A crippling right-shoulder tendinitis, brought on by hanging by my left hand from the peak of the north front dormer to work with my right hand on the part I couldn't reach standing on the scaffold, shut me down completely for most of 2013. I rallied somewhat in 2014, but never really got back up to speed; my last work-related post was in March 2016.
Don't worry: all this navel-gazing has a point.
I struggled to get back on the horse until the end of 2017, when Wifey found a new family doctor. I was skeptical at first. Frankly, I was tired of hearing that nothing was wrong with me, and had been made positively gun-shy by a succession of rude doctors with dehumanizing front offices.
Wifey's report of her first visit to this new doctor indicated strongly to me that she was worth taking a flyer on, and so the week after Thanksgiving I had my first appointment with her. We had a delightful visit, and as she proceeded through her examination, she became increasingly pleased by the state of my health.
Then she said, "Well, we're almost done here. Let me just take a listen to your heart." She did so, then said, "Hmm. . . I'm hearing quite a murmur here. Do you know what a heart murmur is?" I said I'd heard of it, but didn't know what caused it. She put her stethoscope on me and had me listen to her heart: "bump-bump, bump-bump."

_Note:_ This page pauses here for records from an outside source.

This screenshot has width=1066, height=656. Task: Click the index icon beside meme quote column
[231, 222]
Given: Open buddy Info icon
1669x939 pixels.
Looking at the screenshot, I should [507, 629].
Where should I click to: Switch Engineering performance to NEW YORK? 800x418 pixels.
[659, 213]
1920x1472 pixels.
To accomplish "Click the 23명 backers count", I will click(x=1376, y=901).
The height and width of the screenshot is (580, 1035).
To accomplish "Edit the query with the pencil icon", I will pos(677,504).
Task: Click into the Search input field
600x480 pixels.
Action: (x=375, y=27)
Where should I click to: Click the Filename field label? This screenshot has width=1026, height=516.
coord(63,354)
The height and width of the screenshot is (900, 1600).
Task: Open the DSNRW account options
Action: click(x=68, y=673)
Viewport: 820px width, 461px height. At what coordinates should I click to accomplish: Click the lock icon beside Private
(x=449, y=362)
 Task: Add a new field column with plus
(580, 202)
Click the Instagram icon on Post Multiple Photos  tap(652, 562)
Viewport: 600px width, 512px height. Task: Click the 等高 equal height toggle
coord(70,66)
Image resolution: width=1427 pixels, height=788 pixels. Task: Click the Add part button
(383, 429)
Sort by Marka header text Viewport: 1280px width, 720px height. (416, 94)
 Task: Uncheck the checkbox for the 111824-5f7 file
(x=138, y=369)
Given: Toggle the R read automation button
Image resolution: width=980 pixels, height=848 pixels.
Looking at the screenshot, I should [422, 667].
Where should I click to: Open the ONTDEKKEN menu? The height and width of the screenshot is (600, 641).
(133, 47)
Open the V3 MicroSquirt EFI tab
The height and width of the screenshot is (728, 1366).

Then she had me listen to my heart: "bump-FWOOMPH, bump-FWOOMPH."
She told me that she thought I had a bicuspid aortic valve, and subsequent testing confirmed that diagnosis. Briefly, this means that I was born with only two leaflets in my heart's aortic valve; the factory standard is three. It's the most common form of heart disease present at birth, and it affects about 1.3% of adults. It typically doesn't start to make itself known until one's fifties.
After the diagnosis, our efforts turned towards a fix. Traditionally, heart-valve replacement has involved open-heart surgery, but recently alternate options have become available. We spent a great deal of time trying to qualify for a study of a minimally-invasive procedure known as TAVR, where they access the heart through one's groin. It's a lot safer than open-heart surgery and the recovery time is considerably shorter; our doctor was extremely enthusiastic about it and the study's lead doctor, one of the two leading cardiothoracic surgeons hereabouts.
Well, after a lot of testing, and months of waiting with no news, it finally came down that I was rejected for the TAVR study, even though my age and my complete lack of other heart or vascular disease supposedly made me a good candidate. The study doctors provided no reason for my rejection.
So, I resigned myself to the necessity of having an open-heart procedure. This was made much easier by the realization that the TAVR procedure does come with its own risks. I decided that, given my otherwise excellent cardiovascular health, the traditional procedure would give me a greater chance of unconditional recovery.
And so, we investigated the possibility of getting in with the other leading cardiothoracic surgeon in town. That proved, blessedly, to be no problem. We had actually received several personal recommendations for this doctor from former patients, but our family doctor was more enthusiastic about the other one.
This angel of healing looked over all my health records and test results, in conference with his staff, then came into my exam room and said, "How would you feel about a new minimally-invasive procedure where we go in through a relatively short incision on your upper chest to do the work?"
Uh, how do I feel about a miracle? The most munificent answer to a prayer I have ever received? "Yes, that'd be great!" I exploded as calmly as possible (I had learned by that point that I needed to stay calm at all times, in order to keep my pulse below three digits).
Cutting to the present, the operation was last Tuesday. It took a snappy hour and forty-five minutes for my doctor and his associates to bring me up to design specs. I came home on Saturday, after a surprisingly enjoyable hospital stay. Without exception, every doctor, nurse and technician with whom I came in contact treated me with a friendly respect. That is a huge understatement, but it is at least accurate; all seemed to enjoy their job greatly, and showed genuine personal interest in my recovery.
Moreover, I was deeply moved by the attention and concern shown, and help rendered, by my family and friends. I sincerely did not know that I mattered so much in this world. I thank you, Wifey thanks you, and our pets thank you.
I have about a month of closely-monitored recovery in front of me, but even under the dizzying influence of a dozen medicines, I feel much better than I did before the operation.
So soon after my recovery is complete, I hope to debut Otis 2.0: now with increased oxygen content!
And I did eventually learn why I was rejected for the TAVR procedure: my aorta is bigger than their biggest artificial valve! I thus have documentary proof of what I've been saying all along: I'm a big-hearted fellow.